Mas se isto ocorreu de facto, estamos perante um novo estádio de infotainment, e dada a situação em Kiev, de péssimo gosto, devo acrescentar.
Como se já não fosse suficiente o ridículo de uma “janela” naquele tipo de programa, cujo público-alvo não tem em geral interesse por questões de política internacional, mesmo se estas atingem uma certa gravidade. Daí o alinhamento dos noticiários dos canais generalistas (ou aquilo que lhe quiserem chamar…), colocarem de forma sistemática temas dessa categoria, quase no fim dos alinhamentos, apenas antecedendo notícias de temática cultural.
Foi assim, exactamente. Naturalmente que só acrescento o “Fantasmas de Marte” para acentuar o absurdo: podia estar a chegar, “lá fora”, o dia do Juízo Final que, nas instalações da RTP, para todo o país, se estaria a discutir as possibilidades do Futebol Clube do Porto na Liga Europa. A imoralidade tem atingido, de modo inaceitável, um certo jornalismo nacional. Também sugeria que os cidadãos começassem a reflectir criticamente sobre o modo como é gerida a agenda pública pelos ditos jornalistas da nossa televisão, nomeadamente a dita de serviço público (que serviço? Que público?). O péssimo jornalismo que se continua a praticar nas nossas televisões e jornais só pode ser o resultado, nesta altura, da falta de sentido crítico dos próprios espectadores, que vão tornando a “classe jornalística” na mais moralmente imune e social e politicamente desresponsabilizada do nosso país.

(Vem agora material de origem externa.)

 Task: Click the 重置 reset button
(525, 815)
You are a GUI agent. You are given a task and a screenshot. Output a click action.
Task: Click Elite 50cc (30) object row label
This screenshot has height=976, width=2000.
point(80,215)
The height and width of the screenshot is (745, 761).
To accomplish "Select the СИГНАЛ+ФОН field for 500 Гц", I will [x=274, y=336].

Mas afinal aquela justaposição de imagens foi feita por si? Não era preciso ter chegado a tanto…
De resto, concordo consigo e sem querer deprimi-lo, e aos leitores deste site, devo confirmar que nos cursos de jornalismo, a ética jornalista é já considerada como uma espécie de Santo Graal, que se deve seguir, mas apenas se tal não colocar em causa audiências, ou seja, a sobrevivência económica do jornal, ou do canal televisivo. Resumindo, reportar o mundo de forma sóbria e racional, sem sensacionalismo e histerismo não rende. Alguém disse que “the revolution will not be televised…”, mas na verdade qualquer revolução terá imensa cobertura, para tal só precisa de ser “espectacular” quanto baste, in Hollywood style.

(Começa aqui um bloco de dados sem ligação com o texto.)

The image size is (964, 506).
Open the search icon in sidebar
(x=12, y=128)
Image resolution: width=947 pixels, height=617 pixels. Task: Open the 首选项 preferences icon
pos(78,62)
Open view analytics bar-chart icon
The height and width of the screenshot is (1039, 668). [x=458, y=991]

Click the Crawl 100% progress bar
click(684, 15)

Sim, nesta rubrica, Estado da Arte, cruzamos imagens do cinema com imagens da actualidade mediática. Concordo com o que diz – sou licenciado em Comunicação Social e devo dizer que, na minha formação, foi dada ênfase à deontologia, mas depois o que vou vendo na prática é, imediatamente, deitar borda fora qualquer prática eticamente regulada do jornalismo. Posto isto, parece-me que a revolução ucraniana era suficientemente espectacular. O problema no nosso país é a febre futeboleira. A revolução não será televisionada, mesmo se for hollywoodesca (“Fantasmas de Marte” é de Hollywood e confunde-se, pelo que percebo perfeitamente, com as imagens vindas da Ucrânia), se nessa hora estiver previsto mais um dos mil e um talk shows desportivos. Futebol, o ópio deste nosso povo?

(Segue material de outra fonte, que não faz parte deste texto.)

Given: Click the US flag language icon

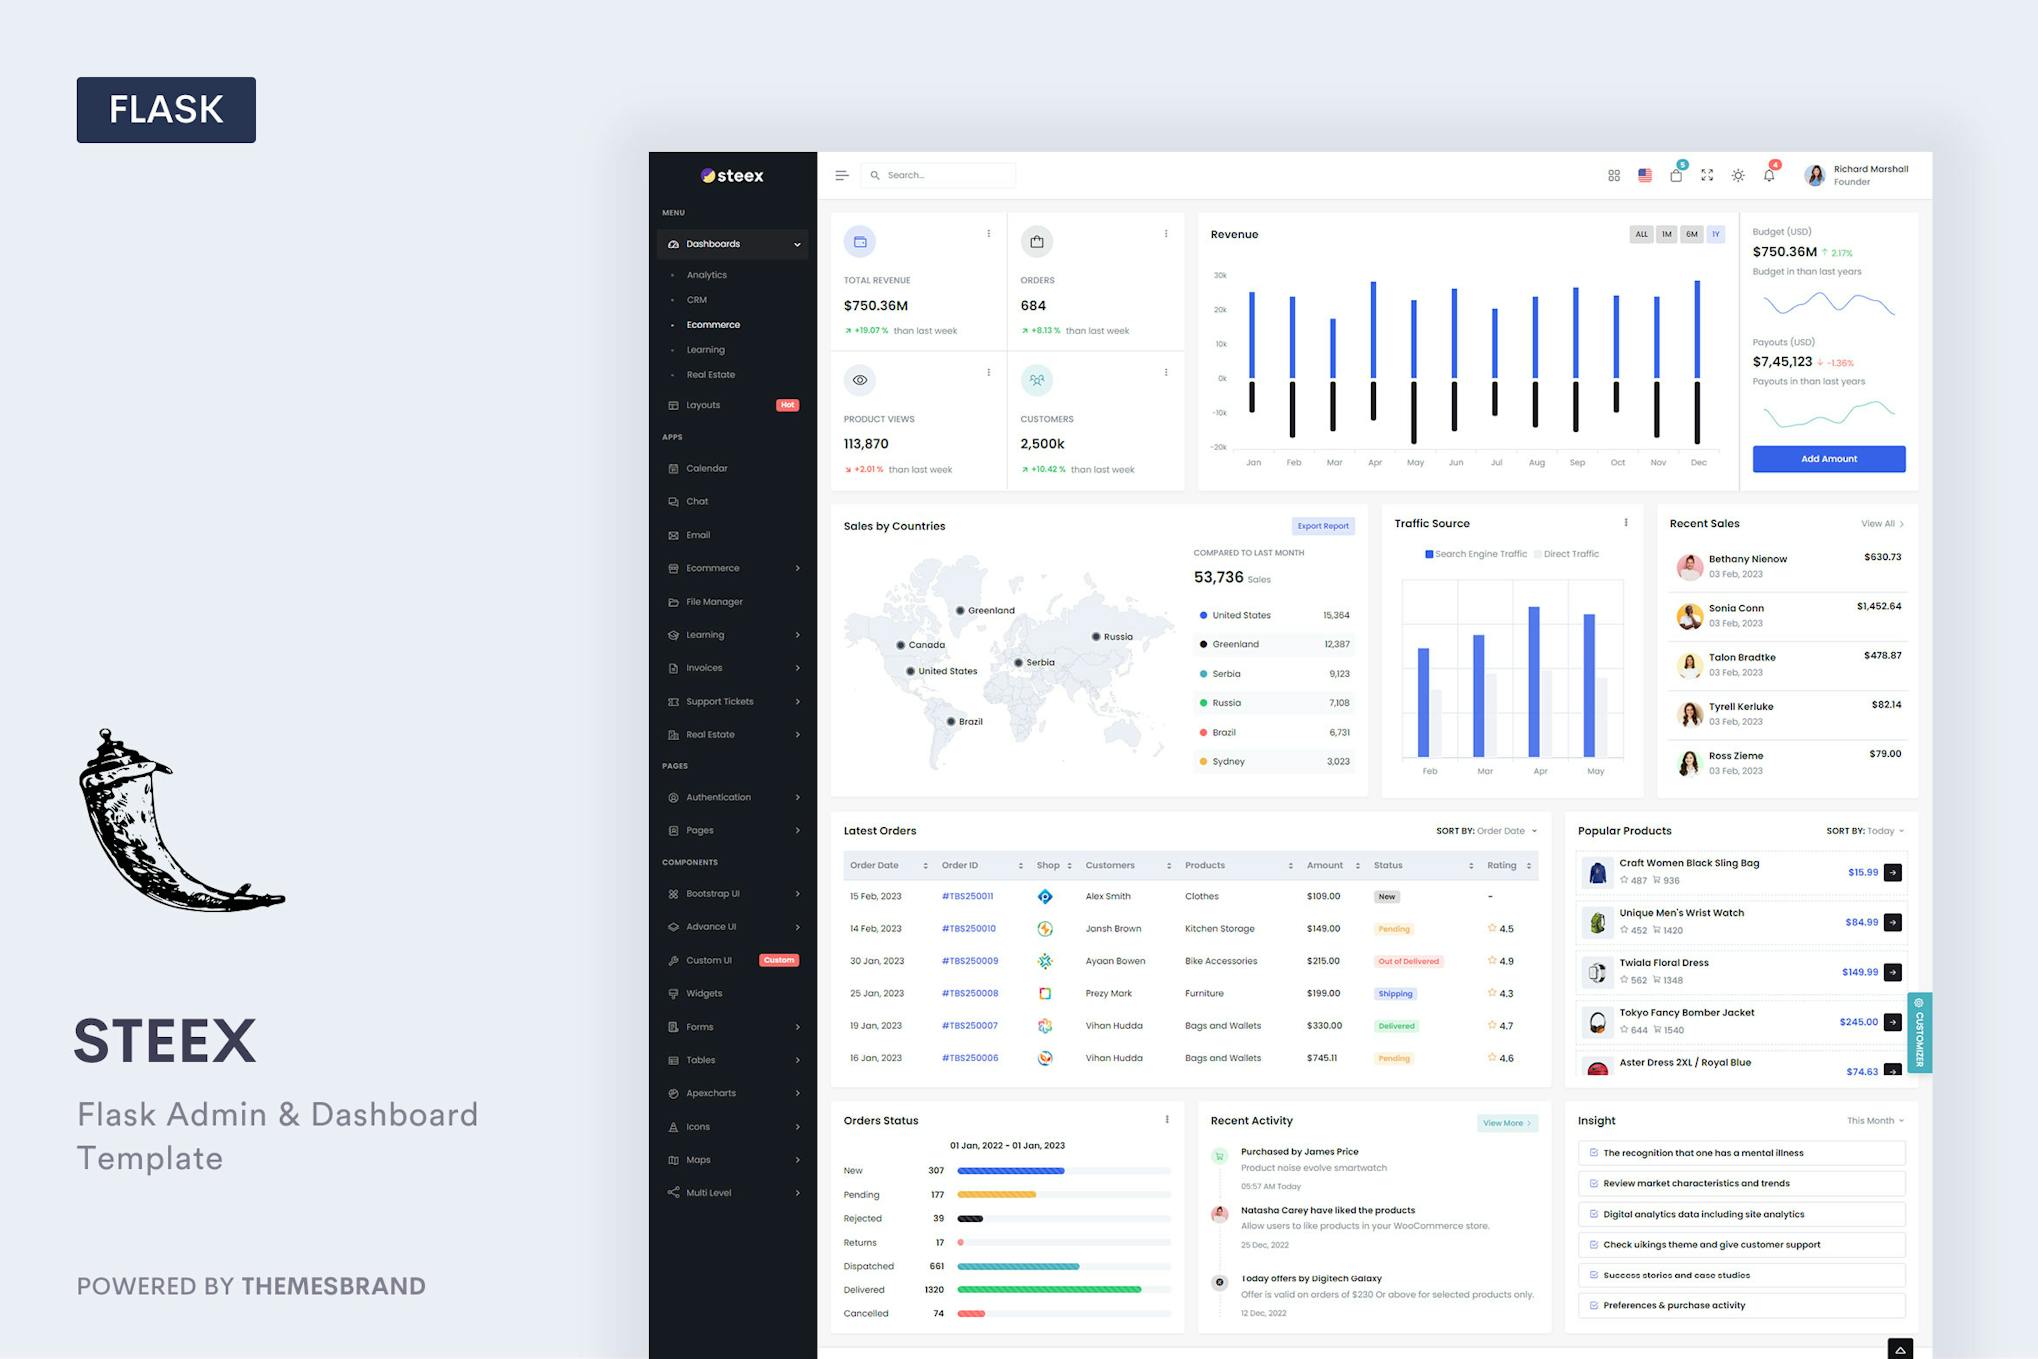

Tudo isso está correcto, excepto a última frase… Existe por vezes em Portugal, uma tendência para a nacionalização de defeitos “antropológicos” que são, na verdade, internacionais. A final da Liga dos Campeões ou a Superbowl registam igualmente grandes audiências na Europa ou nos EUA. Apesar de tudo, o “estado mental” nas zonas conhecidas nos EUA por “Bible Belt” são bem mais deprimentes do que em Portugal, a lembrar mesmo certos filmes do J. Carpenter…
Bem, acho que os americanos percebem que o futebol deles é um espectáculo e um jogo. Cá em Portugal a coisa ganha outras dimensões, algumas delas entram no domínio da patologia – e os media alimentam-se escandalosamente disso, vão ao sabor das clubites e dos fanatismos neo-fascistas.
Que os media nacionais parecem viver num estado mental alterado, isso é evidente. No entanto, contactos nos EUA, que também conhecem a nossa realidade, não notam diferenças significativas, apenas uma obsessão mais forte nos EUA por reality shows de so-called celebs.
Além disso, o público está a migrar para outros media e para as redes sociais, e citando um artigo de Pedro Mexia, as ditaduras censuram o politicamente incómodo e as democracias encerram o comercialmente inútil. Concluindo, essa patologia que refere é o resultado da luta por manter audiências que permitam a venda de tempo publicitário, o qual por sua vez valida a sobrevivência dos grupos empresariais de media.